Pascal et Nadia aspirent l'un et l'autre à un autre mode de vie plus proche et respectueux de la nature. Alors, utopistes ou marginaux ?
Pascal arrive, en vélo, au rendez-vous. Il récuse le terme de « décroissant » et préfère celui de « simplicité volontaire ». Lassé de la surconsommation, surendetté, il a adopté une autre façon de vivre en quittant la ville avec femme et enfants. Aujourd'hui, il fait son compost, se chauffe avec sa cheminée, récupère l'eau de pluie pour arroser. Il rêverait de pouvoir se débrouiller par lui-même avec des énergies propres et « faites maison ». Mais comme il faut bien composer avec la réalité, il a l'électricité et Internet et utilise parfois l'avion pour aller voir sa belle-famille au Liban. Sa maison et son jardin – non traité, évidemment – s'apparentent à un immense laboratoire : il fabrique sa lessive avec de la cendre et construit ses propres meubles sans bois ! Non seulement cette pratique permet une utilisation judicieuse du recyclage, mais en plus, ainsi, Pascal participe à la lutte contre la destruction des forêts. En outre, Pascal s'est inscrit aussi sur une liste électorale. Certaines initiatives locales vont selon lui dans le bon sens, comme le combat de la mairie pour faire adopter la nourriture biologique dans les cantines scolaires.

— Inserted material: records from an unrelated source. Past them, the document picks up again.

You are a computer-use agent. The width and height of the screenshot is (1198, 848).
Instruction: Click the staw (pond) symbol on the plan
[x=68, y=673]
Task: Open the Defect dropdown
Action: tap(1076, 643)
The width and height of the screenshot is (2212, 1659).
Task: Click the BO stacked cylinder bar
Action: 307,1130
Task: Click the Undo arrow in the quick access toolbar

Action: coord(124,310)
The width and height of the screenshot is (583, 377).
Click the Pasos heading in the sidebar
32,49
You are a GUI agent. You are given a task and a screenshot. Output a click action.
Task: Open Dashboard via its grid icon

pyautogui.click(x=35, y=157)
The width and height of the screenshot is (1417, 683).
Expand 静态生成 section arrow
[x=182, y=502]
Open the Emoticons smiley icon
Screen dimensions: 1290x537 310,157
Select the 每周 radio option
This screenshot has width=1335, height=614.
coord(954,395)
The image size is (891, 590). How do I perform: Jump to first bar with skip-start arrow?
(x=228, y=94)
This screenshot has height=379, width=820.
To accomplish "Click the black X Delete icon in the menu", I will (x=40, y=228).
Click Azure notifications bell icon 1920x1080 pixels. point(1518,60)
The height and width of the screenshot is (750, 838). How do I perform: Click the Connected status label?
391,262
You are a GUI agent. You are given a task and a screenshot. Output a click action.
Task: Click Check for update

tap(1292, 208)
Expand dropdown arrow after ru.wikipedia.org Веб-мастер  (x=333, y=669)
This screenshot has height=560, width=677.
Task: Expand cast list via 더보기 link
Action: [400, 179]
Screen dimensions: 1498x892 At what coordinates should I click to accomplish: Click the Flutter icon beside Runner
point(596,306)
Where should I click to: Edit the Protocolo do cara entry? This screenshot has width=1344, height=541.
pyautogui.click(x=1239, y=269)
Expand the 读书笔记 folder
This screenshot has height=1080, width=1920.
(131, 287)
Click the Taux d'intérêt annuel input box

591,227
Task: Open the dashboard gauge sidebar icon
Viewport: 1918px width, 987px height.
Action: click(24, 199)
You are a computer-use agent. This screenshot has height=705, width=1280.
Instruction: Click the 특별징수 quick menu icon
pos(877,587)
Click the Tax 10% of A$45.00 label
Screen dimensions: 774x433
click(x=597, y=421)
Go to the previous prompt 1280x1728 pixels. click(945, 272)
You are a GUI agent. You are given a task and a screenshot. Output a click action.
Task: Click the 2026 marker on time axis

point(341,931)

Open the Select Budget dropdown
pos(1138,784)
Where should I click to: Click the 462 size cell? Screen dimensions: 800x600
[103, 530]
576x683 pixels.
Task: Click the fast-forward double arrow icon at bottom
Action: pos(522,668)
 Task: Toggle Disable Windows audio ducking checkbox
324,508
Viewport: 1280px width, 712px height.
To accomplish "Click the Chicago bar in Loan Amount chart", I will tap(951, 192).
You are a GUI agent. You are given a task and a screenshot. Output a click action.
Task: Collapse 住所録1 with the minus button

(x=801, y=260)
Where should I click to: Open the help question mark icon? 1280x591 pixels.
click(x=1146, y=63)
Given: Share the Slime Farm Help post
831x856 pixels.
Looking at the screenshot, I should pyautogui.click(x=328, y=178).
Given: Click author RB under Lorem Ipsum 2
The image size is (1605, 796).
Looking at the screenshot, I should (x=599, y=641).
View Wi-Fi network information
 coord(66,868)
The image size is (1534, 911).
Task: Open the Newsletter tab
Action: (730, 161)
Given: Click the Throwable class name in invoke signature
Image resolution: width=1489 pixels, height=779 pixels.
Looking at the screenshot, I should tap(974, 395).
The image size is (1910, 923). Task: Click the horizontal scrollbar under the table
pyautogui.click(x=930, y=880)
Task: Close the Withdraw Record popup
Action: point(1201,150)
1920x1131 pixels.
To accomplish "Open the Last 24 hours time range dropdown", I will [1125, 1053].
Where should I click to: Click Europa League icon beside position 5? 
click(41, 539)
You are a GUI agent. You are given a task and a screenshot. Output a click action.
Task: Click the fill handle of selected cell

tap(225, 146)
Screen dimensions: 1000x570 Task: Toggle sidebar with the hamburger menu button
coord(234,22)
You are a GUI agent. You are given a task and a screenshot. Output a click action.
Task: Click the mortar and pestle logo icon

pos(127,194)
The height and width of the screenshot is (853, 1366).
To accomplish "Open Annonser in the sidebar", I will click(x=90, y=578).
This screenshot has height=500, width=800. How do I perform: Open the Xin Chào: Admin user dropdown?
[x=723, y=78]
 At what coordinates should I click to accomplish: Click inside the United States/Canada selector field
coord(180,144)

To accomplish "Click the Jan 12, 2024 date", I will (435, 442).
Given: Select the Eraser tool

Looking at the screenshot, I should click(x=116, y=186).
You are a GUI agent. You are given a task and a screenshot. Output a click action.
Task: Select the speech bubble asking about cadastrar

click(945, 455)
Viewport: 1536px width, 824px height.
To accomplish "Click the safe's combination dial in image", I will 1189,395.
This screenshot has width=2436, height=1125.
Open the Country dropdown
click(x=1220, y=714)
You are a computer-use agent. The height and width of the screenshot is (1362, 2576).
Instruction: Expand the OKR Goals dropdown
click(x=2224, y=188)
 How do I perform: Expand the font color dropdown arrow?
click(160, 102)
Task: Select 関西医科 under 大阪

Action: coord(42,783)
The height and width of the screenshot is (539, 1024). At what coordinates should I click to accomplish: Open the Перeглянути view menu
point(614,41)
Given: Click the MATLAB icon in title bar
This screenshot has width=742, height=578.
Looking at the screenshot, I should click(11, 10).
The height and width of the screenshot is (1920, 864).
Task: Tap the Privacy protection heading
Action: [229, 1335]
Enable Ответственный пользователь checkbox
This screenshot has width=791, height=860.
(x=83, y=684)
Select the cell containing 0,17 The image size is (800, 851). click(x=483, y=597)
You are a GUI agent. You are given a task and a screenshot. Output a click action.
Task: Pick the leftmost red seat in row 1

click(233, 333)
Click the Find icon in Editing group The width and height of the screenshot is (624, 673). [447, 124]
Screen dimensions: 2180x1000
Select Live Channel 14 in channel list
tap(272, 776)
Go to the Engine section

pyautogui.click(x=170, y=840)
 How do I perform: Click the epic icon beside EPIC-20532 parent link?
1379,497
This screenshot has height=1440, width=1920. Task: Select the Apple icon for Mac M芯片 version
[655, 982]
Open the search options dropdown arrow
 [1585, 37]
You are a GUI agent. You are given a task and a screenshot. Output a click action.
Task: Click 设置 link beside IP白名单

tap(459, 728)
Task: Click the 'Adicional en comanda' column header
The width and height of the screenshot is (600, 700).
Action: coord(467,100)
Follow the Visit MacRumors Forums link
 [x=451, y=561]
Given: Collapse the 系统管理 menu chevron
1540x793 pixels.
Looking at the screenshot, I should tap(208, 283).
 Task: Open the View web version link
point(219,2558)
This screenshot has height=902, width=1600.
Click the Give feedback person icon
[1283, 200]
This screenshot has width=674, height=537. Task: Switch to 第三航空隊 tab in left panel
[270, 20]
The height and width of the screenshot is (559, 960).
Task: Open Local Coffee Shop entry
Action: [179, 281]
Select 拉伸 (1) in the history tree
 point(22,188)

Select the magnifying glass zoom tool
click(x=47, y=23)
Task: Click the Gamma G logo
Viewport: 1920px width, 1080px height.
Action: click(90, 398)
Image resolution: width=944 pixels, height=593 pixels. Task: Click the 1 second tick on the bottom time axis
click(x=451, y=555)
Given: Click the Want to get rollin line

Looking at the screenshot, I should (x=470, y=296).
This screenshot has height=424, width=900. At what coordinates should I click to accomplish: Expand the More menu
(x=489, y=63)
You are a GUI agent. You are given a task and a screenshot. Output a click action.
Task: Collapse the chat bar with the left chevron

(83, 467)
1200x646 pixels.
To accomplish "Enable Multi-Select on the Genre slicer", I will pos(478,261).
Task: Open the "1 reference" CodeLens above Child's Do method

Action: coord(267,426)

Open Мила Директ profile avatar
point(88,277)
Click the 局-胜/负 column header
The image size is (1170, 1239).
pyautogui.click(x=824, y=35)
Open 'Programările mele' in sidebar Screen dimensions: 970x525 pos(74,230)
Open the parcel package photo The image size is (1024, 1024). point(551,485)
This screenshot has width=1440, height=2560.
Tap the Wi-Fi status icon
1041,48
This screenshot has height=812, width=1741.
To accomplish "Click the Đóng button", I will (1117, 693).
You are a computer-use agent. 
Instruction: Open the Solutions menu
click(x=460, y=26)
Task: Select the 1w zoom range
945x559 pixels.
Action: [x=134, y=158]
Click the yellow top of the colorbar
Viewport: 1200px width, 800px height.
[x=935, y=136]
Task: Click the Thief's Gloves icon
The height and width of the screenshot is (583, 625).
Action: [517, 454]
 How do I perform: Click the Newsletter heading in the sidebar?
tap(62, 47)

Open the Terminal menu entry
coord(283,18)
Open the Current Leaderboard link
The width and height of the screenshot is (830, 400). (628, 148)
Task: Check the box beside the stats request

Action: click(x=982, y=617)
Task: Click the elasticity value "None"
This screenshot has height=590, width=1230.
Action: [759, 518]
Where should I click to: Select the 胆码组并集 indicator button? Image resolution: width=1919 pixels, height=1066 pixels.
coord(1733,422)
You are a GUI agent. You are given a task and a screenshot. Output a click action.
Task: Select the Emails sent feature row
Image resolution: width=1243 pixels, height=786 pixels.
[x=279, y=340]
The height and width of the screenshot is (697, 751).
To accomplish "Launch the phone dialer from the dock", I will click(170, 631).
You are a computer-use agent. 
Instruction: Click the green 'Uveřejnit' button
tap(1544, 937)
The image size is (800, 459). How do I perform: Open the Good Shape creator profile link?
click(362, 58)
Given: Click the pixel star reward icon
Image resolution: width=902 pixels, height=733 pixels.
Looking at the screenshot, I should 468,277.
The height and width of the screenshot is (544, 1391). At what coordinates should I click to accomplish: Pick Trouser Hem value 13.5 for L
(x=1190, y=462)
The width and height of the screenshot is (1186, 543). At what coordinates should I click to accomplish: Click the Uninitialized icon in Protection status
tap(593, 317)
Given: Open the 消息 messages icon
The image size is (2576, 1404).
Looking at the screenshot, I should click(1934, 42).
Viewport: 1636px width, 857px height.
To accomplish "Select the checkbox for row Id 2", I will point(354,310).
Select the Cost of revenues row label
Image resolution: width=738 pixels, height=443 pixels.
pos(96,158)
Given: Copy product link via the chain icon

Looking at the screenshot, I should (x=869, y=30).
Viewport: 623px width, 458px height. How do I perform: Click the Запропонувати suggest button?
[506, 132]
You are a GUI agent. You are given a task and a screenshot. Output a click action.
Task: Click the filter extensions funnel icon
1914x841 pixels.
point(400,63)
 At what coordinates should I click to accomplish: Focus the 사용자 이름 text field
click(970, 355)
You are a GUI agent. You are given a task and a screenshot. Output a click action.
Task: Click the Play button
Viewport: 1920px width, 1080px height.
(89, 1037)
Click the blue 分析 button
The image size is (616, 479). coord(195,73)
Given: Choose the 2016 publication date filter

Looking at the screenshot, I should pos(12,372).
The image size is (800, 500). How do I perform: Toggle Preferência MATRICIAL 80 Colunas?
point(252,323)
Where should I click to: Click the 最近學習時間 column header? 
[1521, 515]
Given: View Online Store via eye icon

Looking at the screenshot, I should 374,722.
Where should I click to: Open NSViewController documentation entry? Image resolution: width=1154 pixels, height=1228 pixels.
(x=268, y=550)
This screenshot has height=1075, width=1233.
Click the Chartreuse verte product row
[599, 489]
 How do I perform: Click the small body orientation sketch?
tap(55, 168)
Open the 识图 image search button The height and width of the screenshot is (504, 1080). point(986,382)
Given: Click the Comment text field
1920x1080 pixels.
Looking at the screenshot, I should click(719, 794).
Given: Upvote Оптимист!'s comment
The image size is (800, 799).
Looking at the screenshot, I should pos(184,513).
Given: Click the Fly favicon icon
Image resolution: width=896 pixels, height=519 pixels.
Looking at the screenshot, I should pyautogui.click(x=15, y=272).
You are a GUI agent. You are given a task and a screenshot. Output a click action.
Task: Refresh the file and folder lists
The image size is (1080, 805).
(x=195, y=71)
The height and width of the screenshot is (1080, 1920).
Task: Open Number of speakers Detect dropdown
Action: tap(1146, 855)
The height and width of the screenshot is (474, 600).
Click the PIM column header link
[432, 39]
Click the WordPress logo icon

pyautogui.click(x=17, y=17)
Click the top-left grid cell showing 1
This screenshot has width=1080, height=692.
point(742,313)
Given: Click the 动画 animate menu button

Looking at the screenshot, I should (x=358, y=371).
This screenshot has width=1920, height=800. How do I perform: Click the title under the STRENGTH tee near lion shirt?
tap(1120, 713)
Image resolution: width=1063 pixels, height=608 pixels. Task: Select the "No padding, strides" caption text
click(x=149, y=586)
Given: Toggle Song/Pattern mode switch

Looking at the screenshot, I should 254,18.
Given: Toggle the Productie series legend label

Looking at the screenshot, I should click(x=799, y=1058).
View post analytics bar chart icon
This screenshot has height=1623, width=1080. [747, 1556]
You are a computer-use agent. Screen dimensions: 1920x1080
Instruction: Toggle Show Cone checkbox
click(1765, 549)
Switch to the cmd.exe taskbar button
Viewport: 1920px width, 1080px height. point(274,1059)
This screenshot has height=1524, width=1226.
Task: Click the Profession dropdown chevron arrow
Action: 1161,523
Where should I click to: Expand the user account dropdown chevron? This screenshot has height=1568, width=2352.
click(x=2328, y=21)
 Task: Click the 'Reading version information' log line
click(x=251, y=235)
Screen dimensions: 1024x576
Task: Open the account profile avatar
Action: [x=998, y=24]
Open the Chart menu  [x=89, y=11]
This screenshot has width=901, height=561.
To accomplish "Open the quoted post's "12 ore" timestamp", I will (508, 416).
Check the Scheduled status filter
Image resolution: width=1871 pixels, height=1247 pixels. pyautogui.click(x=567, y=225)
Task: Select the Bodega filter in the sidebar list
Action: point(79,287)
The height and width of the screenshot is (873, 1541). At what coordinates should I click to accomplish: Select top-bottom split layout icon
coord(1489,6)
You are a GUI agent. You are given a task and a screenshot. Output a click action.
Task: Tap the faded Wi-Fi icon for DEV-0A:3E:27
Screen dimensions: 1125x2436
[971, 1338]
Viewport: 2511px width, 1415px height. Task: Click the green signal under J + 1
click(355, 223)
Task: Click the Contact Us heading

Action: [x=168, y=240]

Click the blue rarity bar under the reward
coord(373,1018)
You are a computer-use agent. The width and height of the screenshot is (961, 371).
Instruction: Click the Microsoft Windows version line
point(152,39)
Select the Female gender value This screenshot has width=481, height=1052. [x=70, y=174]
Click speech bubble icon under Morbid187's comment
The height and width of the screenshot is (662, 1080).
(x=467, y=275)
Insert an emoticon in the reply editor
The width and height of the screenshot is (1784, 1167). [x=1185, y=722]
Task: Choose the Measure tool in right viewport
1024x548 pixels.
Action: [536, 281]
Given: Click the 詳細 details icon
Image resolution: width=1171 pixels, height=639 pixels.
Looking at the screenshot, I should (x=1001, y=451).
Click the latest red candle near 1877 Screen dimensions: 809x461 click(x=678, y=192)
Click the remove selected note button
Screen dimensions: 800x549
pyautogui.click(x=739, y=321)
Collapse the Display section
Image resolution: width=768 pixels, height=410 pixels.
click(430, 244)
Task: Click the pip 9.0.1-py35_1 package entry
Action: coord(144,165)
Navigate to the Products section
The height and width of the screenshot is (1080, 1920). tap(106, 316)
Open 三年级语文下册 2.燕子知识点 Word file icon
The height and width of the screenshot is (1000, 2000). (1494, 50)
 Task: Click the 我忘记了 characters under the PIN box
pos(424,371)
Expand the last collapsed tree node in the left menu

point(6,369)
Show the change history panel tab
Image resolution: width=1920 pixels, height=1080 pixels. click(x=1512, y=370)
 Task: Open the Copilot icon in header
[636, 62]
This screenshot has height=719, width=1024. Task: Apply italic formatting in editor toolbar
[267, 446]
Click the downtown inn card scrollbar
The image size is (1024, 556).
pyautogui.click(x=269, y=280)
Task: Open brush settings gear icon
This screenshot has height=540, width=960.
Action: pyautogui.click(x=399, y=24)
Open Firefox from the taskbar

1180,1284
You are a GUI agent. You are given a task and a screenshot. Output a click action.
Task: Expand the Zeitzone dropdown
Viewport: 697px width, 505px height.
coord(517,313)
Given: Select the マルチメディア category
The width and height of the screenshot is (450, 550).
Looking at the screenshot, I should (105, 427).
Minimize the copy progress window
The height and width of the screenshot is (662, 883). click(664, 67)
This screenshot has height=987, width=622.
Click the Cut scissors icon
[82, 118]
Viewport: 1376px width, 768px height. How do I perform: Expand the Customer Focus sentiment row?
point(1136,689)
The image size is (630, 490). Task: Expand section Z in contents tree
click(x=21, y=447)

Nadia, fonctionnaire, vit avec 1 400 euros par mois avec ses enfants et son mari, père au foyer, qui a abandonné un travail très bien rémunéré pour vivre plus en harmonie avec ses convictions. Ce seul salaire, c'est peu, mais elle et son époux ont beaucoup de temps libre en famille, ce qui est plus précieux que toutes les fortunes du monde, affirme-t-elle. Elle a sorti ses enfants du système scolaire, qui ne respecte pas les rythmes biologiques de l'enfant. Pas de marginalité pour autant : ils ont développé un riche réseau social dans ce monde alternatif, mêlant préoccupations écologiques, retour à la nature, mais aussi une vision apocalyptique d'un monde à la dérive. Sont-ils pour autant militants ? Pas forcément. Le plus important pour eux, c'est de respecter leur volonté individuelle de vivre en cohérence avec la terre et eux-mêmes.
Alors que dans les années 1970, cette tendance s'apparentait à la mouvance des babas cool, très caricaturés, ce mode de vie est aujourd'hui beaucoup mieux compris et accepté. Pourtant, certains ont tourné le dos à Pascal et Nadia, ne comprenant pas ce qui ressemble – pour eux – à un retour à l'âge de pierre.